Abdul Rahman ditangkap, menyusul laporan orang tua korban yang mengadukan kejadian tindak asusila tersebut ke Polsek Galang.

Kasat Reskrim Polres Tolitoli, AKP Esty Prastyohadi, SH.SIK, dikonfirmasi Palu Ekspres Selasa (12/12) di ruangannya mengatakan, kasus pencabulan ini awalnya ditangani Polsek Galang.

Karena keterbatasan penyidik, akhirnya Polres Tolitoli mengambilalih penanganannya.

Namun saat ini kata dia Penyidik Polsek Galang sedang memeriksa 14 korban yang didampingi orang tuanya.

“Saat ini 14 korban yang dampingi orangtuanya lagi dimintai keterangan di Polsek Galang,” tutur Kasat.

Dari pengakuan pelaku kata dia, sejak awal 2017 pelaku telah melakukan asusila pencabulan kepada 14 muridnya.

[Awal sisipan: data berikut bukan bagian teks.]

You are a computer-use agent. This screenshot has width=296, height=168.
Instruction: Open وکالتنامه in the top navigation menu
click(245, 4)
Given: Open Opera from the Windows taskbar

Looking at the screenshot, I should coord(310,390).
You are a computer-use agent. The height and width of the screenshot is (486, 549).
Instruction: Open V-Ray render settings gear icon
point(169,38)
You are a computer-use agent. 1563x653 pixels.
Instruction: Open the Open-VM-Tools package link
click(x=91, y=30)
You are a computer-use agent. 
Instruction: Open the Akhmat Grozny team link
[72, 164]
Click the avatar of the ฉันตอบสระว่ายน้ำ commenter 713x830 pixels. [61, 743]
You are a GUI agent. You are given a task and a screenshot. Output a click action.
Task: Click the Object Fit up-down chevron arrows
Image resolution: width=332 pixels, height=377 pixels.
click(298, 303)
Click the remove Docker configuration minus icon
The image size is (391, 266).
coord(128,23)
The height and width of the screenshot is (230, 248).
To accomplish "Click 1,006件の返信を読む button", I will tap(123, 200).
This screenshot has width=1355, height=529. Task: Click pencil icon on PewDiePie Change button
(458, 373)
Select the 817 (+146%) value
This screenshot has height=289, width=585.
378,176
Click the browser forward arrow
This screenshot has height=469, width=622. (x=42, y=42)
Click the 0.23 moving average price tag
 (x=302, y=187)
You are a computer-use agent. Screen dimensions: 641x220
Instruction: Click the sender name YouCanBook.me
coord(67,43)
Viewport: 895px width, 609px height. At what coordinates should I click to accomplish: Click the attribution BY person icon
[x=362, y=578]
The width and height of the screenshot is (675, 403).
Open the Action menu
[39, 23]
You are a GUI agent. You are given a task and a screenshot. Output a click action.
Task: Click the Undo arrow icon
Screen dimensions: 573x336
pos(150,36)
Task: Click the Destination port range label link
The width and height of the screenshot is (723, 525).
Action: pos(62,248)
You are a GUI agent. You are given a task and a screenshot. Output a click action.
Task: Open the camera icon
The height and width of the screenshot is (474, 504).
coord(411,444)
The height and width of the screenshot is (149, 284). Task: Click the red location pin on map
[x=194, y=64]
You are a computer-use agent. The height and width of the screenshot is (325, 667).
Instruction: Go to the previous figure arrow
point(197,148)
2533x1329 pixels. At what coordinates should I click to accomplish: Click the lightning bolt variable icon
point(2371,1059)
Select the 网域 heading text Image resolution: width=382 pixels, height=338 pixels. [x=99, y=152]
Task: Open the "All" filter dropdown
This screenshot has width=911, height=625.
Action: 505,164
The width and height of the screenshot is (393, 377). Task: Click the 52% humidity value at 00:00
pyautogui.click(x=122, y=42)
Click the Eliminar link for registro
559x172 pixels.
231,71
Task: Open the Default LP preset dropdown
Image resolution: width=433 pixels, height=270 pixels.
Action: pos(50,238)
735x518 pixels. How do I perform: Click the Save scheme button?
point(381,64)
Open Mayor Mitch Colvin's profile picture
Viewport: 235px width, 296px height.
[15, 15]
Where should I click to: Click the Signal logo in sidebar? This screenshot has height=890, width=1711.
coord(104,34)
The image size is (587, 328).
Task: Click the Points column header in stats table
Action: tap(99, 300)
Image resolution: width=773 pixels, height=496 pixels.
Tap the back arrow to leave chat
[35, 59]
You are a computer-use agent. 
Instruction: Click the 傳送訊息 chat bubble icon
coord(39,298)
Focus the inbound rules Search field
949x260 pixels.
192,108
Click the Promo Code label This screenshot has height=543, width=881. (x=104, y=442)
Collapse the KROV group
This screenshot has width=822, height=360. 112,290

“Pelaku sudah kita amankan di Sel Tahanan Polres, hasil pemeriksaan sementara pelaku mengakui telah melakukan semua apa yang dituduhkan kepadanya. Bahakan kejadian ini sudah pernah dilakukan oleh pelaku sejak tahun 2012, dan pelaku divonis selama tiga tahun penjara,” jelasnya.

Modus pelaku melakukan aksi pencabulannya dengan cara meraba raba dan memasukan tangannya ke kemaluan korban.

Di dalam sel tahanan Polres, pelaku Abdul Rahman yang dikonfirmasi Palu Ekspres mengakui telah melakukan pencabulan kepada muridnya dengan cara meraba raba dan memasukan harinya di kemaluan korban.

“Saya akui kalau saya lakukan itu, karena saya tidak bisa melihat anak anak, langsung saya peluk dan saya raba raba,” kata guru yang mengajar di kelas empat ini.

Ditanya apakah saat lekukan perbuatan bejat ini dalam kondisi sadar, ia mengakui.

“Iya saya sadar, bahakan saya tidak bisa menahan nafsu jika melihat murid, dan saya langsung memeluknya. Kalau sama orang dewasa tidak ada niat saya melakukan perbuatan ini,” ungkapnya dengan nada polos.